Travail demandé> Extrayez mot pour mot le passage du débat sur la réforme des retraites qui commence par « M. David Assouline. Nous » et se poursuit jusqu'à « projet de loi. ».

M. le président. La parole est à M. David Assouline, sur l'article.
M. David Assouline. Nous abordons ici le débat sur la fonction publique et sur les conséquences de la réforme des retraites pour les fonctionnaires. Je souhaiterais que l’on ouvre les yeux sur les retombées de ce projet de loi.
Cette réforme a été présentée comme incontournable. Très souvent, de façon extrêmement pertinente, nos débats ont éclairé, métier par métier, les effets concrets que celle-ci aurait sur la situation des assurés.
Le Gouvernement semble ne pas l’avoir compris, la retraite est un sujet qui concerne tout le monde. Il n’a pas compris que, à un moment ou à un autre, chaque Français allait, sans s’occuper du matraquage et de la propagande auxquels il pouvait être soumis, essayer de saisir ce qu’une telle réforme signifierait concrètement pour lui, demain, personnellement. Or tous nos concitoyens se rendent compte, quelle que soit leur situation, que ce texte va dans le sens d’une aggravation.
M. Nicolas About. Ce n’est pas une aggravation, c’est un changement des règles : elles seront les mêmes pour tous !
M. David Assouline. Quant aux jeunes – M. Bodin l’a souligné hier –, s’il est vrai qu’ils ne font guère de projections concernant leur future retraite, ils regardent simplement la situation de leurs parents.
M. Nicolas About. Qu’ils regardent aussi celle de leurs grands-parents et de leurs arrière-grands-parents !
M. David Assouline. Ils ne veulent pas que leur père et leur mère, souvent usés par le travail, travaillent jusqu’à 67 ans.
En ce qui concerne les fonctionnaires, leur situation est paradoxale. Ils doivent faire face, cela a été souligné, à la fois à une réduction des moyens et à une pression sur le rendement, qui est constatée un peu partout : police, enseignement, etc. Cet état de fait crée une situation spécifique de stress et de fatigue au travail, et rend plus difficile, malgré toute la bonne volonté dont les fonctionnaires font preuve, le bon accomplissement de la mission de service public dont ils sont chargés, ce qui entraîne le mécontentement des usagers.

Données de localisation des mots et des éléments
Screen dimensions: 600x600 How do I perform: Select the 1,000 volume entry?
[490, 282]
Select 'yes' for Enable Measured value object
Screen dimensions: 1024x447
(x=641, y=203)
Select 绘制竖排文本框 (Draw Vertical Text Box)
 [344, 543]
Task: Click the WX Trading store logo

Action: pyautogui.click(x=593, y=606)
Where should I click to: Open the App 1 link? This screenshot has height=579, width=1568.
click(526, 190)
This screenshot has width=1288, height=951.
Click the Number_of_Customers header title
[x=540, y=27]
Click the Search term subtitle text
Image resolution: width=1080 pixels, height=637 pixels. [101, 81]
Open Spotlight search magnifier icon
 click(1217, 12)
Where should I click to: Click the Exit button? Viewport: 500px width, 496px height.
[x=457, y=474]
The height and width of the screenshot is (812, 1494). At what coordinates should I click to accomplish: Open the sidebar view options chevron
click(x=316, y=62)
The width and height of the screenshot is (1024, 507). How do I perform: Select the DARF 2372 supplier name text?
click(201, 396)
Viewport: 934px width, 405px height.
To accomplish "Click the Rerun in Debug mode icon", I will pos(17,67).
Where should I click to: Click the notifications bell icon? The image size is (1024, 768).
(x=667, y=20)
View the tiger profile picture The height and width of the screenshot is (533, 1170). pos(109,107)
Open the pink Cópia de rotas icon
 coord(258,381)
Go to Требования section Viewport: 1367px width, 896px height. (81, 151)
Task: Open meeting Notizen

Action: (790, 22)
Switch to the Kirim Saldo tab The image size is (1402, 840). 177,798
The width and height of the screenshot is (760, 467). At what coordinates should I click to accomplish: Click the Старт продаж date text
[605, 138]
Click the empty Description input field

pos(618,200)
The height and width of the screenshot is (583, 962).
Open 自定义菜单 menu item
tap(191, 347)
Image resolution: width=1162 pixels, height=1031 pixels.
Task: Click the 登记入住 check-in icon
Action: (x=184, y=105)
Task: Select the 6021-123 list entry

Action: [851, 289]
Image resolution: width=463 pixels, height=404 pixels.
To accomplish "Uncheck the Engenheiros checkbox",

Corrigé>
M. David Assouline. Nous abordons ici le débat sur la fonction publique et sur les conséquences de la réforme des retraites pour les fonctionnaires. Je souhaiterais que l’on ouvre les yeux sur les retombées de ce projet de loi.